Dihadiri oleh perwakilan redaksi, wartawan, dan pengelola media dari berbagai platform, diklat ini dibuka secara resmi setelah rangkaian acara seremonial yang khidmat. Prosesi dimulai dengan menyanyikan lagu Indonesia Raya dan Mars Bela Negara, dilanjutkan dengan laporan panitia serta sambutan dari tiga institusi kunci: Mayjen TNI (Purn) Adi S. selaku Kepala Satuan Pengawas FKBN RI, Ketua Dewan Pers, dan Dirjen Pothan Kemhan RI. Dalam sambutannya, terungkap konsensus bahwa dalam konteks bela negara kontemporer, pena dan keyboard memiliki daya hancur dan daya bangun yang setara dengan senjata konvensional.

Membangun Fondasi: Tataran Dasar Bela Negara dan Ancaman Modern

Sesi inti pembekalan dimulai dengan materi “Tataran Dasar Bela Negara” yang disampaikan oleh perwakilan Kementerian Pertahanan RI. Materi ini menegaskan bahwa bela negara bukan lagi semata-mata tentang memanggul senjata, tetapi tentang kontribusi positif setiap warga negara sesuai profesinya.

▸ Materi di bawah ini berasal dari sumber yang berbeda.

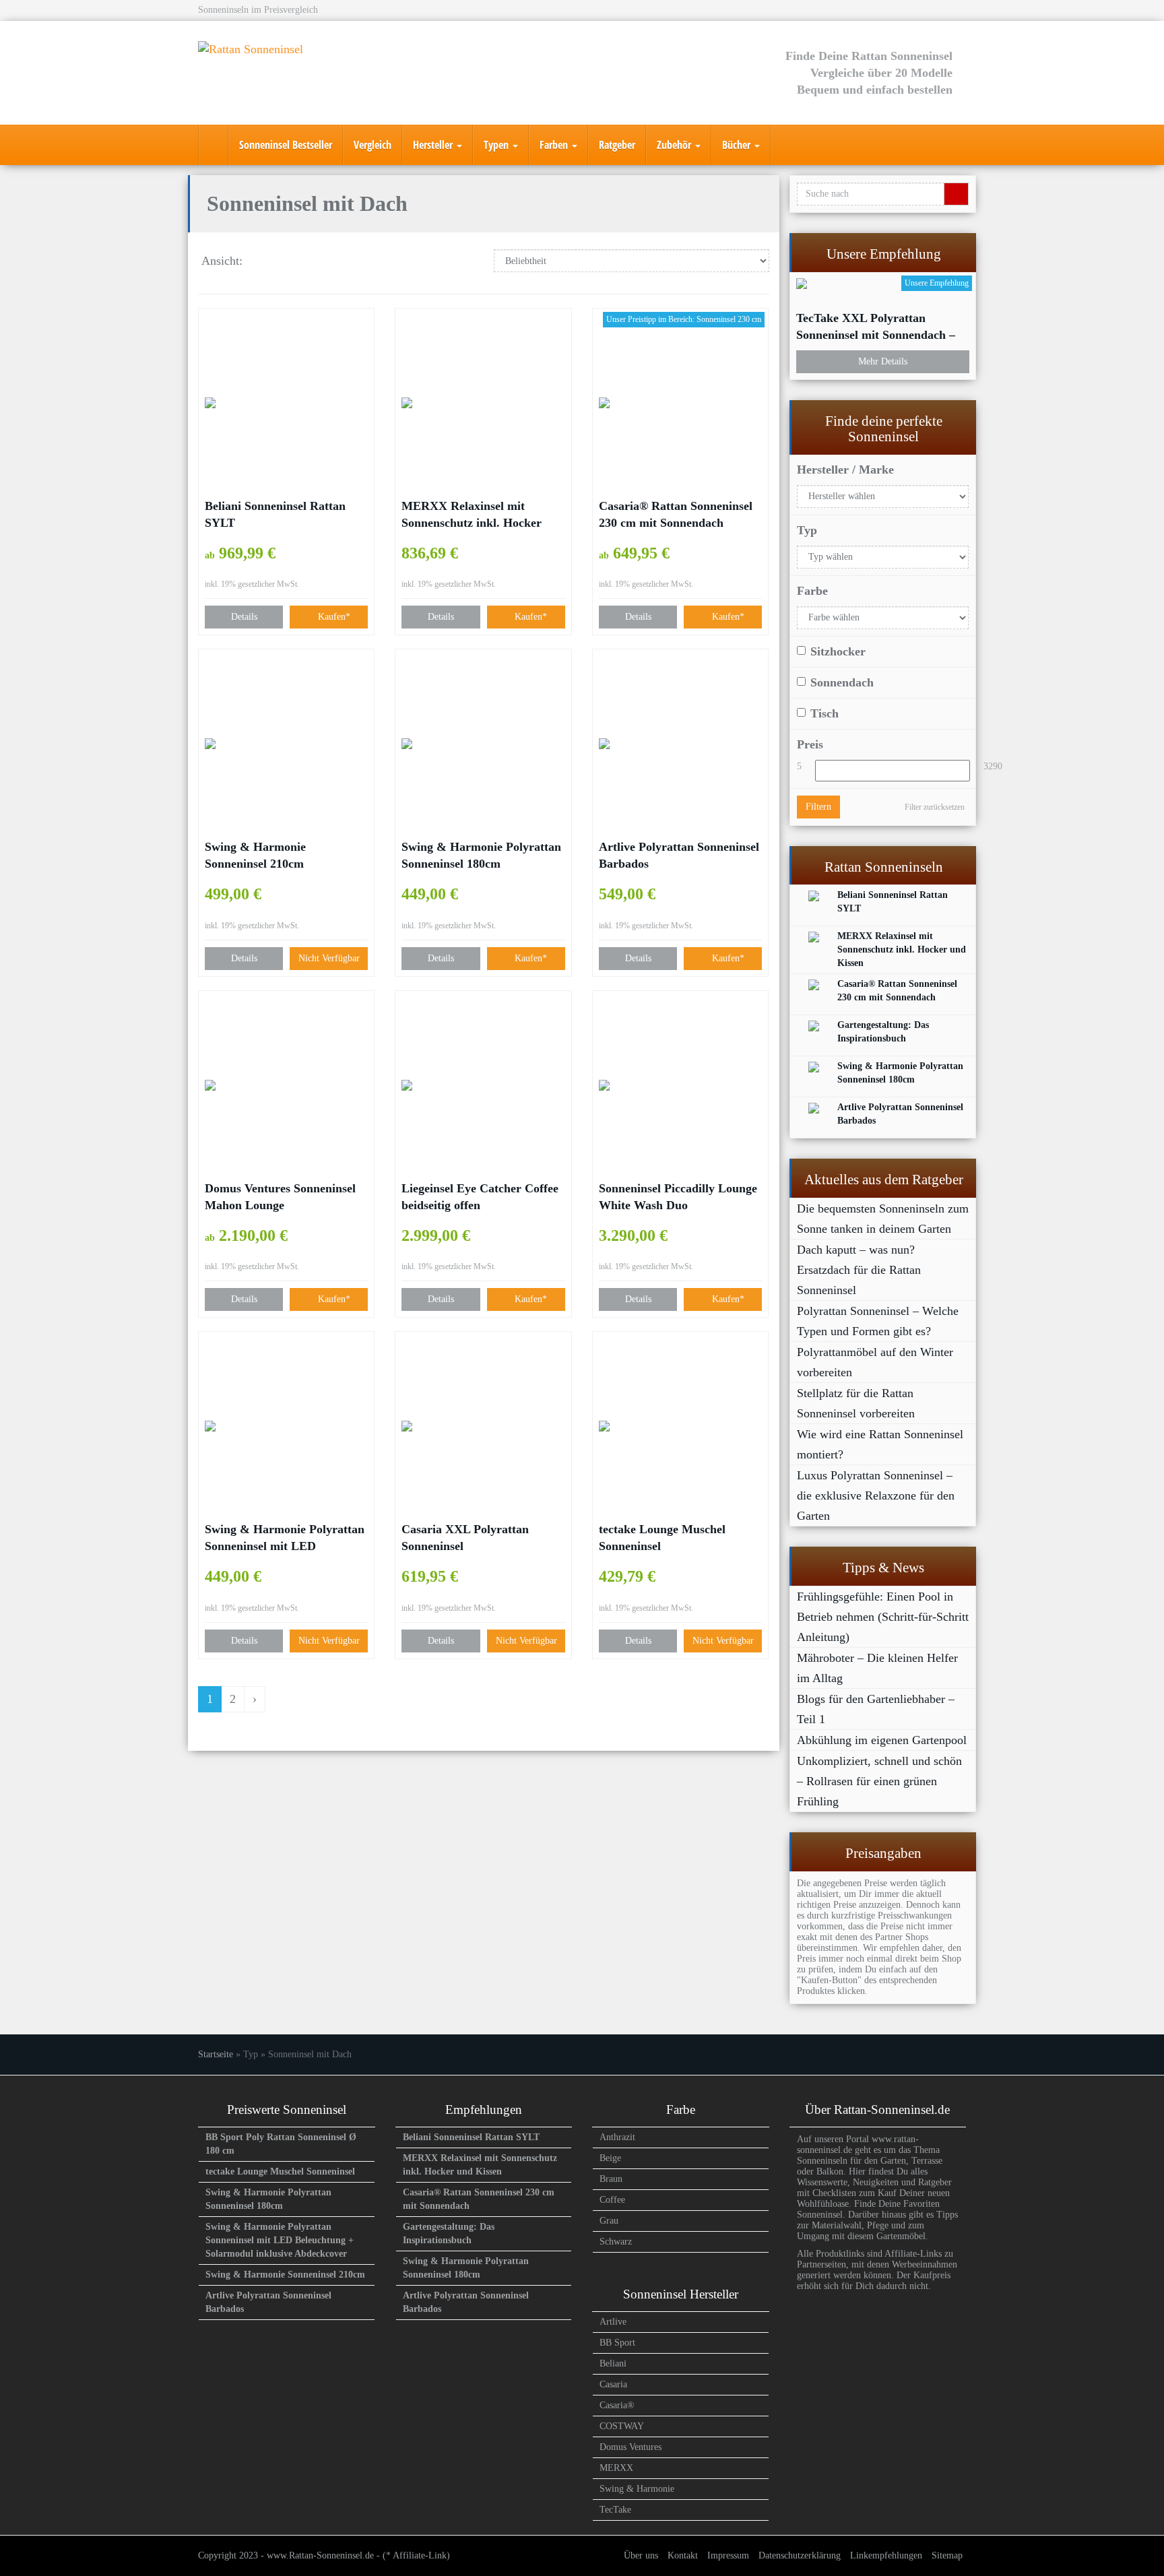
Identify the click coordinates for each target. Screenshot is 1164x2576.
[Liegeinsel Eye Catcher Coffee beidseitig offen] (482, 1085)
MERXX (616, 2468)
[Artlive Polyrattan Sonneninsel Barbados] (680, 743)
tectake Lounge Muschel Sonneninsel (662, 1537)
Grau (609, 2221)
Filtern (818, 807)
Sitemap (947, 2555)
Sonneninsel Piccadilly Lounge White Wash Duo (678, 1197)
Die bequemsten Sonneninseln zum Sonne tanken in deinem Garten (883, 1218)
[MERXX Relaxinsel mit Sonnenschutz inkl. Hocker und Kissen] (482, 402)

Bagi insan pers, kontribusi itu diwujudkan melalui kerja jurnalistik yang berintegritas, mendidik, dan mempersatukan bangsa. Pemahaman dasar ini menjadi landasan etis sebelum membahas ancaman-ancaman yang lebih teknis.

Ancaman tersebut kemudian dijelaskan secara gamblang dalam sesi kedua tentang “Pertahanan Cyber dan Peran Media untuk Menghadapi Psywar (Psychological Warfare)” oleh Badan Siber dan Sandi Negara (BSSN). Narasumber memaparkan bagaimana perang psikologi modern menggunakan media sosial dan platform digital sebagai alat untuk menanamkan narasi yang merusak stabilitas nasional, memecah belah masyarakat, dan melemahkan kepercayaan terhadap institusi negara. Pers, dengan kemampuan verifikasi dan jaringannya, diharapkan menjadi first line of defense (garis pertahanan pertama) dalam mengidentifikasi, mendekonstruksi, dan menetralisasi kampanye psywar asing maupun domestik. "Setiap klik, setiap berita yang dibagikan, bisa menjadi amunisi atau penangkal dalam perang persepsi ini," tegas salah satu pemateri dari BSSN.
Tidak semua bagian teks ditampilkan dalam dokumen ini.